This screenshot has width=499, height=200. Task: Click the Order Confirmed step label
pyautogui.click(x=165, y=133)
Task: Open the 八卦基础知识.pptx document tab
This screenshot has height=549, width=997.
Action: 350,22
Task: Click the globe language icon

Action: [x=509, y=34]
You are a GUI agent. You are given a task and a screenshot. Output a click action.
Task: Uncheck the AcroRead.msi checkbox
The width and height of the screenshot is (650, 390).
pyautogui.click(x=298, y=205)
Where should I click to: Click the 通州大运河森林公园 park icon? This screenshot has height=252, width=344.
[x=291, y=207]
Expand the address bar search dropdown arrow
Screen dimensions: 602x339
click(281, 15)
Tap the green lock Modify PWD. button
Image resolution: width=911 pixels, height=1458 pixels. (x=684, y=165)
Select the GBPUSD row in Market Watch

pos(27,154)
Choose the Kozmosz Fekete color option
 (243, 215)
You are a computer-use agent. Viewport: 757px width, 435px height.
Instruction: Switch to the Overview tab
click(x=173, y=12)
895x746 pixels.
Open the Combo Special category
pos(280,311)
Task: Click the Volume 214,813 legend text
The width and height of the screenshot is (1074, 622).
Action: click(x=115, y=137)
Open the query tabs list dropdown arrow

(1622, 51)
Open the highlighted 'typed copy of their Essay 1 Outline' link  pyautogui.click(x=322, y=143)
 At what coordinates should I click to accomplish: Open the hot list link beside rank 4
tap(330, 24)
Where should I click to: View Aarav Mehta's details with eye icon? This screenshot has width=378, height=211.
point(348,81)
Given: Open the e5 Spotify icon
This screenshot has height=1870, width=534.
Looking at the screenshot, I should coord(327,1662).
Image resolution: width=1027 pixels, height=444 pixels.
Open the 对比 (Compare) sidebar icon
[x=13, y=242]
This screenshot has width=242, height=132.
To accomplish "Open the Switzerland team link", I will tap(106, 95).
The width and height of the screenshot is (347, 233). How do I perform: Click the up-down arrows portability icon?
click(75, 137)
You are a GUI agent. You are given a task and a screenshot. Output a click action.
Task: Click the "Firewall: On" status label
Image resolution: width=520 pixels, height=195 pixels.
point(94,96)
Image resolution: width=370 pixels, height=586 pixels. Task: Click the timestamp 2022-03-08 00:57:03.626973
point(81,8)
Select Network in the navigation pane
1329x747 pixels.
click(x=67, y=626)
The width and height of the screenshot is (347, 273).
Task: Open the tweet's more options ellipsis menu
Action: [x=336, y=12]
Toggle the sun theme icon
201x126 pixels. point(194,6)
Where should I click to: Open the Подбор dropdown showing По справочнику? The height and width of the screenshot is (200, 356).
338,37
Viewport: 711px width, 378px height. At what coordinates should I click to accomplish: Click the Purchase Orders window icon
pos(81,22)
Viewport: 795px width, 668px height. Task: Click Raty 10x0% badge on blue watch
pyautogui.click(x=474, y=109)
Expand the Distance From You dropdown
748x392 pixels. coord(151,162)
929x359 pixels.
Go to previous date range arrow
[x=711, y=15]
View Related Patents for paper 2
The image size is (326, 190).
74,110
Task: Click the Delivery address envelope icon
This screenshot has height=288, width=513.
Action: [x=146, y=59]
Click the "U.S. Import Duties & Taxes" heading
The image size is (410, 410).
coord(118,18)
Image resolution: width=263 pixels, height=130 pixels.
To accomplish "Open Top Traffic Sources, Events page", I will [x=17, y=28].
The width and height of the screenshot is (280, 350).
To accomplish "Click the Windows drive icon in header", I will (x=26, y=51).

=-=-=

Work request
Would you return all of the data exactly as given?

Written solution
This screenshot has width=499, height=200. Task: Click the Order Confirmed step label
pyautogui.click(x=165, y=133)
Task: Open the 八卦基础知识.pptx document tab
This screenshot has height=549, width=997.
Action: 350,22
Task: Click the globe language icon

Action: [x=509, y=34]
You are a GUI agent. You are given a task and a screenshot. Output a click action.
Task: Uncheck the AcroRead.msi checkbox
The width and height of the screenshot is (650, 390).
pyautogui.click(x=298, y=205)
Where should I click to: Click the 通州大运河森林公园 park icon? This screenshot has height=252, width=344.
[x=291, y=207]
Expand the address bar search dropdown arrow
Screen dimensions: 602x339
click(281, 15)
Tap the green lock Modify PWD. button
Image resolution: width=911 pixels, height=1458 pixels. (x=684, y=165)
Select the GBPUSD row in Market Watch

pos(27,154)
Choose the Kozmosz Fekete color option
 (243, 215)
You are a computer-use agent. Viewport: 757px width, 435px height.
Instruction: Switch to the Overview tab
click(x=173, y=12)
895x746 pixels.
Open the Combo Special category
pos(280,311)
Task: Click the Volume 214,813 legend text
The width and height of the screenshot is (1074, 622).
Action: click(x=115, y=137)
Open the query tabs list dropdown arrow

(1622, 51)
Open the highlighted 'typed copy of their Essay 1 Outline' link  pyautogui.click(x=322, y=143)
 At what coordinates should I click to accomplish: Open the hot list link beside rank 4
tap(330, 24)
Where should I click to: View Aarav Mehta's details with eye icon? This screenshot has width=378, height=211.
point(348,81)
Given: Open the e5 Spotify icon
This screenshot has height=1870, width=534.
Looking at the screenshot, I should coord(327,1662).
Image resolution: width=1027 pixels, height=444 pixels.
Open the 对比 (Compare) sidebar icon
[x=13, y=242]
This screenshot has width=242, height=132.
To accomplish "Open the Switzerland team link", I will tap(106, 95).
The width and height of the screenshot is (347, 233). How do I perform: Click the up-down arrows portability icon?
click(75, 137)
You are a GUI agent. You are given a task and a screenshot. Output a click action.
Task: Click the "Firewall: On" status label
Image resolution: width=520 pixels, height=195 pixels.
point(94,96)
Image resolution: width=370 pixels, height=586 pixels. Task: Click the timestamp 2022-03-08 00:57:03.626973
point(81,8)
Select Network in the navigation pane
1329x747 pixels.
click(x=67, y=626)
The width and height of the screenshot is (347, 273).
Task: Open the tweet's more options ellipsis menu
Action: [x=336, y=12]
Toggle the sun theme icon
201x126 pixels. point(194,6)
Where should I click to: Open the Подбор dropdown showing По справочнику? The height and width of the screenshot is (200, 356).
338,37
Viewport: 711px width, 378px height. At what coordinates should I click to accomplish: Click the Purchase Orders window icon
pos(81,22)
Viewport: 795px width, 668px height. Task: Click Raty 10x0% badge on blue watch
pyautogui.click(x=474, y=109)
Expand the Distance From You dropdown
748x392 pixels. coord(151,162)
929x359 pixels.
Go to previous date range arrow
[x=711, y=15]
View Related Patents for paper 2
The image size is (326, 190).
74,110
Task: Click the Delivery address envelope icon
This screenshot has height=288, width=513.
Action: [x=146, y=59]
Click the "U.S. Import Duties & Taxes" heading
The image size is (410, 410).
coord(118,18)
Image resolution: width=263 pixels, height=130 pixels.
To accomplish "Open Top Traffic Sources, Events page", I will [x=17, y=28].
The width and height of the screenshot is (280, 350).
To accomplish "Click the Windows drive icon in header", I will (x=26, y=51).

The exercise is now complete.